Personal information
- Born: 18 May 1952 (age 74) Linköping, Sweden
- Years active: 1997-c.2008

Sport
- Country: Sweden
- Sport: Para equestrian
- Disability class: Grade II
- Event: Dressage

Achievements and titles
- Paralympic finals: 2004
- World finals: 2007

Medal record
Representing Sweden
Paralympic Games
| Gold medal – first place | 2004 Athens | Individual championship |
| Gold medal – first place | 2004 Athens | Individual freestyle |

= Iréne Slättengren =

Swedish equestrian

Iréne Slättengren (born 18 May 1952) is a Swedish former equestrian and audiologist.

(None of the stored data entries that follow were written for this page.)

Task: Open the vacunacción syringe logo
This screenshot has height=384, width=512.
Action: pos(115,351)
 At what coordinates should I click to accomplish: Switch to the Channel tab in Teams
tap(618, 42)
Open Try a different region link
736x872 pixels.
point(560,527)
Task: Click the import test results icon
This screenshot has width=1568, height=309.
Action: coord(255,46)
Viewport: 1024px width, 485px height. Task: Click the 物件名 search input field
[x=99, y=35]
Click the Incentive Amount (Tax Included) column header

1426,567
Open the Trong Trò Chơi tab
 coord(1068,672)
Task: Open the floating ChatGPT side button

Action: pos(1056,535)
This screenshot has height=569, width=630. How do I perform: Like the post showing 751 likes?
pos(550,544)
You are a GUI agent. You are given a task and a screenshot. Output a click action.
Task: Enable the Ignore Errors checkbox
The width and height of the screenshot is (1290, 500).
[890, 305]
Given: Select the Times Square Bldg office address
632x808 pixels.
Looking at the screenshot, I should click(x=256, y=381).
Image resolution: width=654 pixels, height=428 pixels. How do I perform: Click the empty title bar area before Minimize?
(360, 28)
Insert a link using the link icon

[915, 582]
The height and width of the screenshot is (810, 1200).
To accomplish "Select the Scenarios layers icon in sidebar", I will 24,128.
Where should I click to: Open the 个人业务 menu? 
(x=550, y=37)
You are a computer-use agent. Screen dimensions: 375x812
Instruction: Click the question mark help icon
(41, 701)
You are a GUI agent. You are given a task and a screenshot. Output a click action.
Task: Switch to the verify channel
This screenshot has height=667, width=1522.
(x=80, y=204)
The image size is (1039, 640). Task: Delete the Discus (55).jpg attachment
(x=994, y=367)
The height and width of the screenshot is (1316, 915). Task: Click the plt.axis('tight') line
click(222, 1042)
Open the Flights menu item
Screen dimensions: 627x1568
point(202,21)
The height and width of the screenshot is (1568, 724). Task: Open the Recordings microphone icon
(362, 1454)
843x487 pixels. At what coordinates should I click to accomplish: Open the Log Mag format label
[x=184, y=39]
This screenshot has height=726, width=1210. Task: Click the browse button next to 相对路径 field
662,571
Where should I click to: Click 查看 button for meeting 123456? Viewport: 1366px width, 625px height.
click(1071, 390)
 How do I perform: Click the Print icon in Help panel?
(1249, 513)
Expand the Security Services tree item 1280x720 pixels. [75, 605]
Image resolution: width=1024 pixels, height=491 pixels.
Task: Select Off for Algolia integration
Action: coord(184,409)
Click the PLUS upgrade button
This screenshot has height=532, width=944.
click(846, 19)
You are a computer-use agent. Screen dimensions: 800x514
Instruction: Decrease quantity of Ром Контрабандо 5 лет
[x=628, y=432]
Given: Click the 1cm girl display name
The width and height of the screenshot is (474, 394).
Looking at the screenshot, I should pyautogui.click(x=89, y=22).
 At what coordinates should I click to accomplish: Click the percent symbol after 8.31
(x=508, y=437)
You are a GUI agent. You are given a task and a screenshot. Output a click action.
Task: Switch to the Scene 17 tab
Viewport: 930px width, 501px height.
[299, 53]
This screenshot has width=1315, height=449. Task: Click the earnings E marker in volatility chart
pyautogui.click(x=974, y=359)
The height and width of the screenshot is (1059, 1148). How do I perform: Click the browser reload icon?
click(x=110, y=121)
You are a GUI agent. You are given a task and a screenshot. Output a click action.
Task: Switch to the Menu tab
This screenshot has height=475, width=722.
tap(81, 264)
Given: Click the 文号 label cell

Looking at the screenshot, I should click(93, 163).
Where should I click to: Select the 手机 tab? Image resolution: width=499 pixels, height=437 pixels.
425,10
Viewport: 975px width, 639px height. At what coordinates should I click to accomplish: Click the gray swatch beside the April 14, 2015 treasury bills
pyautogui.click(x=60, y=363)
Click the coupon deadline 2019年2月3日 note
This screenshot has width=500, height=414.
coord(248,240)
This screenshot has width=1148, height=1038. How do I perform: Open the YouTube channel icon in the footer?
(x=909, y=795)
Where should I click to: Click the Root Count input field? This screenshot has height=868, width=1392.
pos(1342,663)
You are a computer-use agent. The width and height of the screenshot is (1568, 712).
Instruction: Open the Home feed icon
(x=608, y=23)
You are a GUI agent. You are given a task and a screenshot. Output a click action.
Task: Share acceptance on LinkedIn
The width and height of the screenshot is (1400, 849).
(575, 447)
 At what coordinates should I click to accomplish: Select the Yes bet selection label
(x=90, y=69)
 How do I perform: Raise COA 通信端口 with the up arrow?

She won gold medals in the individual championship test grade II and individual freestyle test grade II dressage events at the 2004 Summer Paralympics in Athens.

==Personal life==
Slättengren is from Linköping, Sweden. As a youngstar, she contracted polio which caused a spinal cord injury. Aside from equestrianism, Slättengren has worked as an audiologist at Linköping University Hospital.

==Career==
Slättengren started competing in 1997, and trained at Linköpings RS. At the 2004 Summer Paralympics, Slättengren competed on the horse Larino, as her own horse was injured. She won both the individual championship test grade II and individual freestyle test grade II events. She was the first Paralympic medallist from Linköping, and was aged 52 at the time. Slättengren also had the third best individual performance in the team event, and the Swedish team finished fourth.

Slättengren competed at the 2007 World Para Dressage Championships, and was considered one of the favourites. She failed to qualify for the 2008 Summer Paralympics as her horse Mauritz was injured during the selection trials. Carolin Rutberg was selected instead.